Baseball (Famicom/NES, 1983) – #0008

 

 

BASEBALL

 

PUBLISHED/DEVELOPED: Nintendo

RELEASE DATE: 12/07/1983 (Famicom – JP), 10/18/1985 (NES – US), 09/01/1986 (NES – EU)

ALSO ON: Famicom Disk System (02/21/1986 – JP), Game Boy (04/21/1989 – JP , 07/31/89 – US, 1990 – EU), e-Reader (2002 – WW)

Wii Virtual Console (12/02/2006 – JP, 12/29/06 – EU, 01/01/07 – US), Wii U Virtual Console (10/23/2013 – JP, 10/24/13 – US, EU, AU), 3DS Virtual Console (06/07/2011 – JP, 07/14/11 – US, 07/28/11  – EU, AU)

FEATURED IN: Animal Crossing (Gamecube, 12/14/2001 – JP, 09/16/2002 – US)

 

I’ve been playing Baseball for nearly 30 years now. Not because it’s a good baseball game. Not because I particularly enjoy playing it. No, I keep playing Baseball because I never know what’s going to happen.

TASKS AND EXERCISES:
1 - According to the Baseball review, when was the game released for the NES in the US?
2 - Return everything in the Baseball review from "I’ve been playing" down to "going to happen.".

(Raw records)
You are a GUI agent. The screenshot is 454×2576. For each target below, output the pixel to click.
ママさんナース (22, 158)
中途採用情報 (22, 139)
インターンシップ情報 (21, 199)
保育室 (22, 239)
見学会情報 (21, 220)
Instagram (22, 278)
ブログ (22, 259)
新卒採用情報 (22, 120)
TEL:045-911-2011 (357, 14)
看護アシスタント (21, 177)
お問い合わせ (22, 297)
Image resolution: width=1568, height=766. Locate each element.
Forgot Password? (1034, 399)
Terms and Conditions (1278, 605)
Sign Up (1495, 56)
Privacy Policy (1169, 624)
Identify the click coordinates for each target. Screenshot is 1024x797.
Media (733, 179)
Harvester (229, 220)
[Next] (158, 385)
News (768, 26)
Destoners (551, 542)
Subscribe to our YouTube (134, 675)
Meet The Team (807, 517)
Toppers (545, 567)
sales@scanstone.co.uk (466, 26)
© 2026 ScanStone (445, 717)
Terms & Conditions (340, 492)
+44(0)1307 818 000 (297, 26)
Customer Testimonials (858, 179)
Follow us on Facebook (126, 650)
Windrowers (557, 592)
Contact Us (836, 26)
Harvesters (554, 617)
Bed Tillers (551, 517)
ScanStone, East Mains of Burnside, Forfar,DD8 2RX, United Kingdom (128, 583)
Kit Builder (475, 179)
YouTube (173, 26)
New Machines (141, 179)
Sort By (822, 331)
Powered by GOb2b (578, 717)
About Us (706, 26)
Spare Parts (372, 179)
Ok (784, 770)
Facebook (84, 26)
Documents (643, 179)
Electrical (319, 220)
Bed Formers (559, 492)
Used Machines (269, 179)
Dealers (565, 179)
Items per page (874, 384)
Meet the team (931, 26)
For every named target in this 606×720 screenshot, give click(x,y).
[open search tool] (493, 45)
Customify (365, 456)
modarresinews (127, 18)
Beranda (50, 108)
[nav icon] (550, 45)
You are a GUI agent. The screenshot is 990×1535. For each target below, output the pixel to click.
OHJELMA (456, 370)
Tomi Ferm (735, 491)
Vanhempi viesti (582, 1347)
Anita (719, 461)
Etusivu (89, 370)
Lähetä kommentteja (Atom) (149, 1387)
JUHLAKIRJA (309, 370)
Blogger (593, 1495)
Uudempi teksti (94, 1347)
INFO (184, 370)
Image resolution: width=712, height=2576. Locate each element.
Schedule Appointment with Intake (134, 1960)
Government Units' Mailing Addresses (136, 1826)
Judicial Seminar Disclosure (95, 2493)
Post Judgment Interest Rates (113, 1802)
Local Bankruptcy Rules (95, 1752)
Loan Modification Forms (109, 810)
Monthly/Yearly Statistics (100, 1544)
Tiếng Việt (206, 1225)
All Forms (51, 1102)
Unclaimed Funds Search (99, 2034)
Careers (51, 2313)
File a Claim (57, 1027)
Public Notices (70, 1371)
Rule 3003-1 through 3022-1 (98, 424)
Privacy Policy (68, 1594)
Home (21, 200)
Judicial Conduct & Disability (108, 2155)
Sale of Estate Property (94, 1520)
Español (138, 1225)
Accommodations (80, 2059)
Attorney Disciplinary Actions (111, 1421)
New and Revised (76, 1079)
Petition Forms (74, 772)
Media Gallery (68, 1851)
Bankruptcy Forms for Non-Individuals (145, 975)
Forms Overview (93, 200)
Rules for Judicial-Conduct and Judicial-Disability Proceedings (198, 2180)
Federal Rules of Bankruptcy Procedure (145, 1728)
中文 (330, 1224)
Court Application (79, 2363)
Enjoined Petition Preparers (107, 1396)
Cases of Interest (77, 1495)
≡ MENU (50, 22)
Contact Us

OUTPUTS BY TASK:
1 - 10/18/1985

2 -
I’ve been playing Baseball for nearly 30 years now. Not because it’s a good baseball game. Not because I particularly enjoy playing it. No, I keep playing Baseball because I never know what’s going to happen.